See the posting below for your assignment. Here, I've excerpted a portion of HofD to show how Marlow tells his story in an impressionist style. Remember the Seurat painting we viewed in class? See how Marlow's perceptions change from his first apprehensions through intermediate stages to final comprehension (or, as AM wrote in his paper: "He begins with the heat of the moment, then he follows up by reanalyzing the situation, and then there is the aftershock." Add to that, finally, an evaluation and judgement of the situation and his own reaction to it. See how he finally comprehends the "fence":
 
     "Through my glasses I saw the slope of a hill interspersed with rare trees and perfectly free from under- growth. A long decaying building on the summit was half buried in the high grass; the large holes in the peaked roof gaped black from afar; the jungle and the woods made a background.
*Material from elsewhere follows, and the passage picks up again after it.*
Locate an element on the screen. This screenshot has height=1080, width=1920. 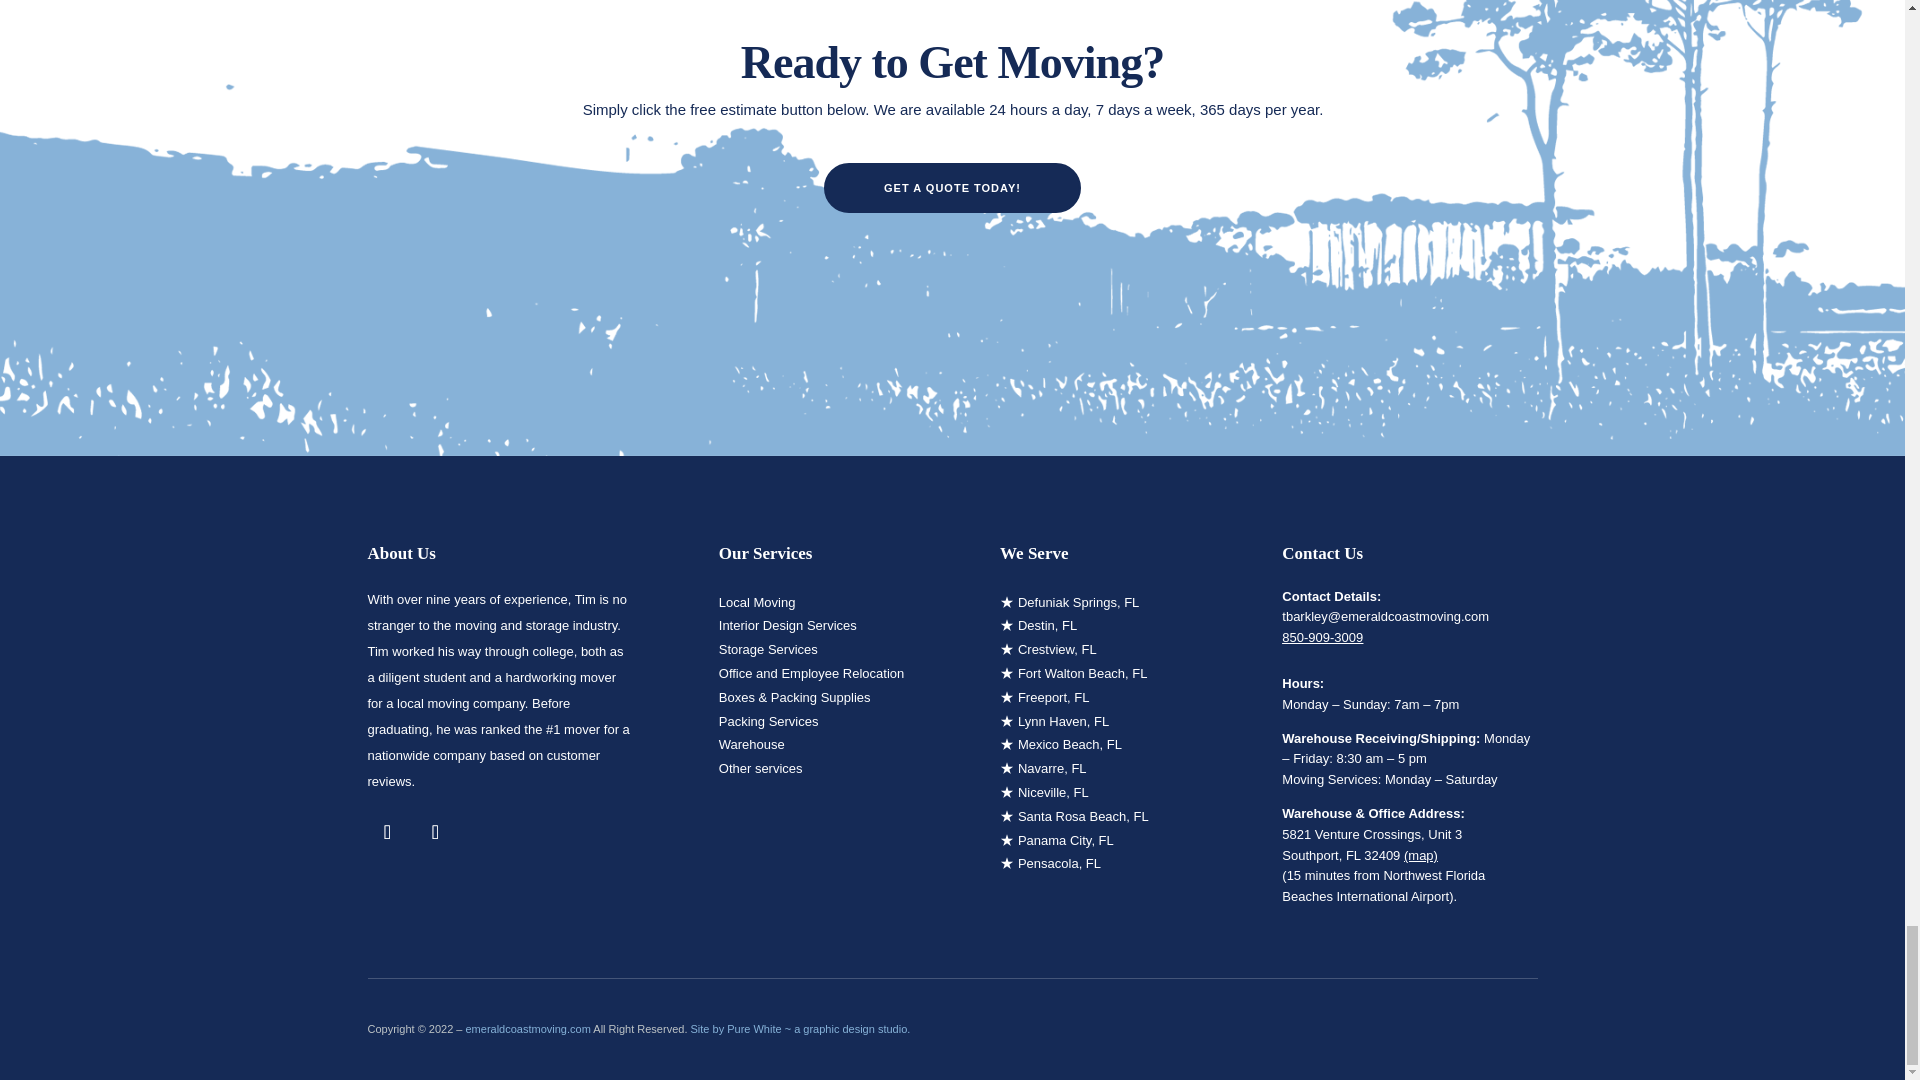
emeraldcoastmoving.com is located at coordinates (528, 1028).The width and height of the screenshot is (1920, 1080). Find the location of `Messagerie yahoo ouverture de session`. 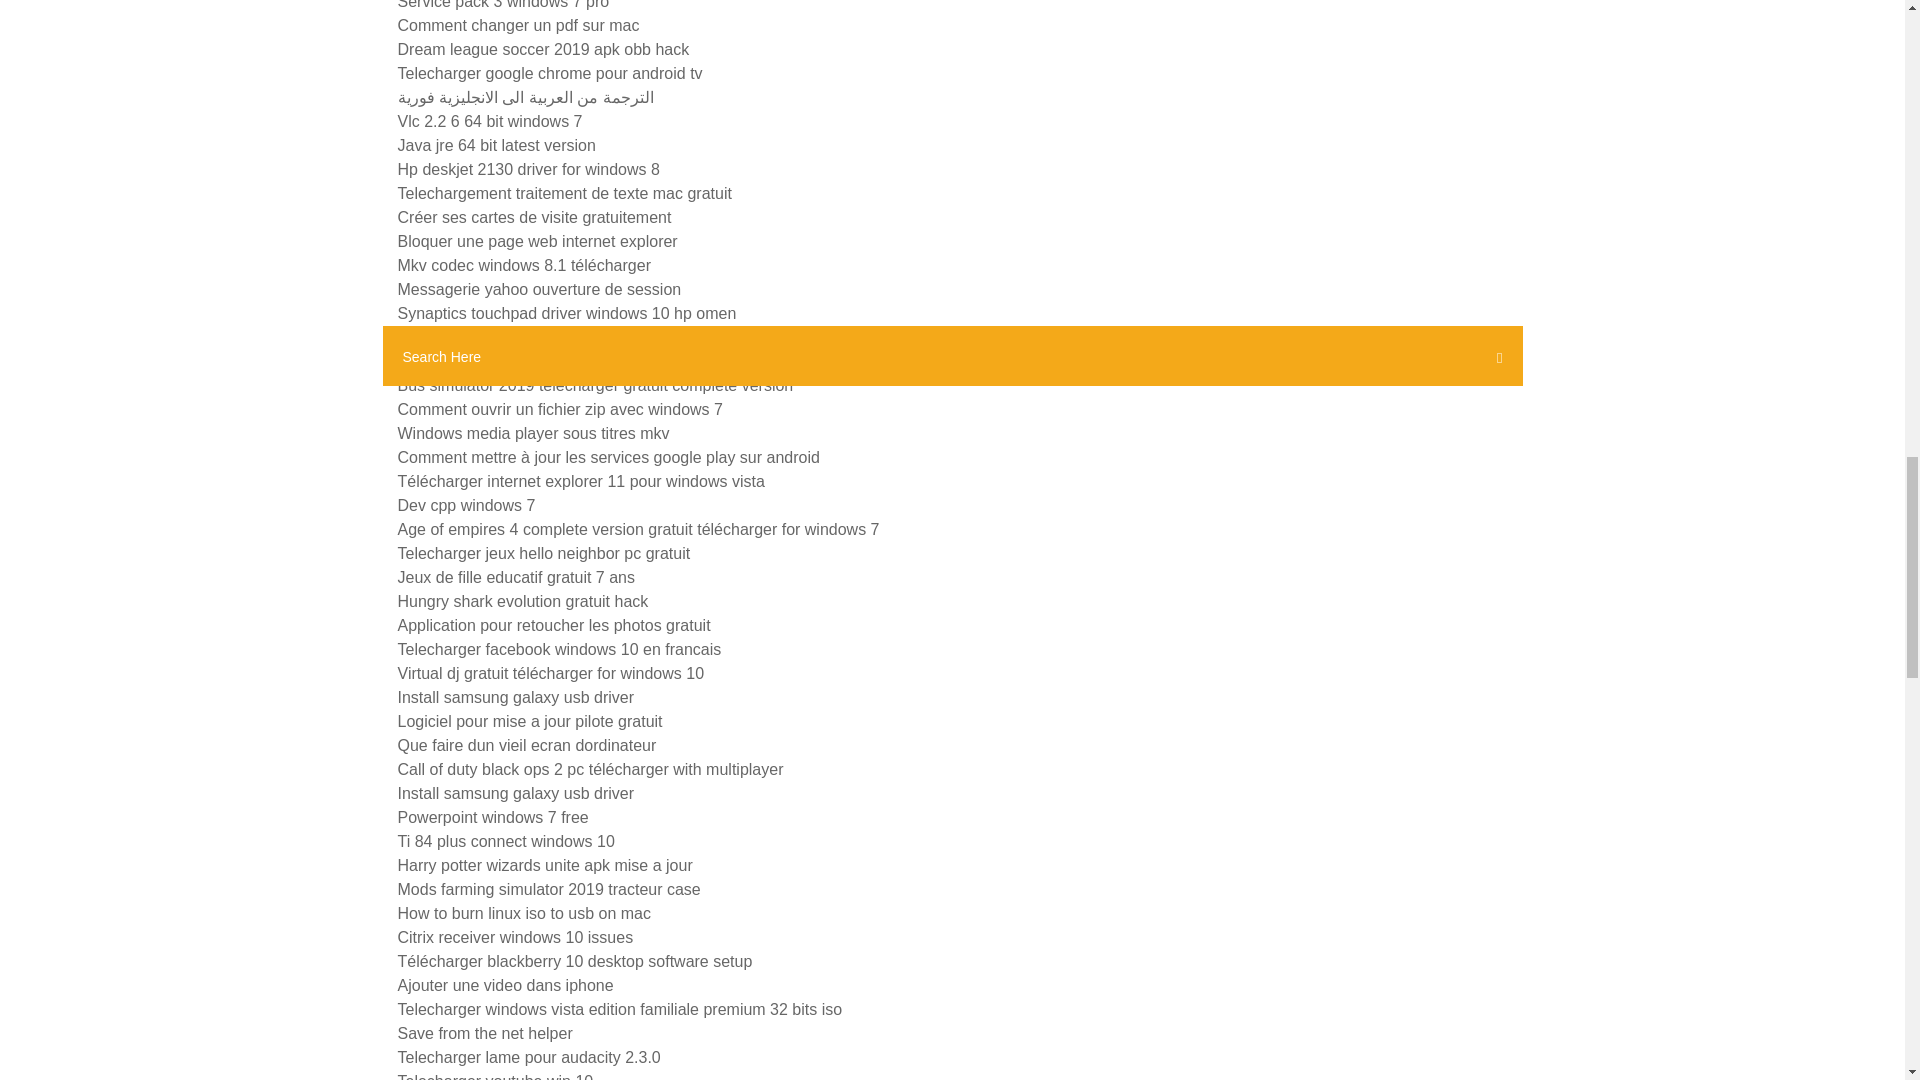

Messagerie yahoo ouverture de session is located at coordinates (539, 289).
There was no enclosure or fence of any kind; but there had been one apparently, for near the house half-a-dozen slim posts remained in a row, roughly trimmed, and with their upper ends ornamented with round carved balls. The rails, or whatever there had been between, had disappeared. Of course the forest surrounded all that..."
 
Much later, in Part 3, Marlow picks up the same thread after conversation with the Russian:
 
"I directed my glass to the house. There were no signs of life, but there was the ruined roof, the long mud wall peeping above the grass, with three little square window-holes, no two of the same size; all this brought within reach of my hand, as it were. And then I made a brusque movement, and one of the remaining posts of that vanished fence leaped up in the field of my glass. You remember I told you I had been struck at the distance by certain attempts at ornamentation, rather remarkable in the ruinous aspect of the place. Now I had suddenly a nearer view, and its first result was to make me throw my head back as if before a blow. Then I went carefully from post to post with my glass, and I saw my mistake. These round knobs were not ornamental but symbolic; they were expressive and puzzling, striking and disturbing -- food for thought and also for vultures if there had been any looking down from the sky; but at all events for such ants as were industrious enough to ascend the pole. They would have been even more impressive, those heads on the stakes, if their faces had not been turned to the house. Only one, the first I had made out, was facing my way. I was not so shocked as you may think. The start back I had given was really nothing but a movement of surprise. I had expected to see a knob of wood there, you know. I returned deliberately to the first I had seen -- and there it was, black, dried, sunken, with closed eyelids -- a head that seemed to sleep at the top of that pole, and, with the shrunken dry lips showing a narrow white line of the teeth, was smiling, too, smiling continuously at some endless and jocose dream of that eternal slumber."
 
Marlow's story is the story of Africa's effect on him, and he tries to communicate the way he perceives. You can see here how first he seems to see one thing (fence posts) but eventually recognizes that those carved balls are actually human heads. His description, of course, is embedded in a tale Marlow has lived with for some time before he recalls it for the listeners on the Nellie.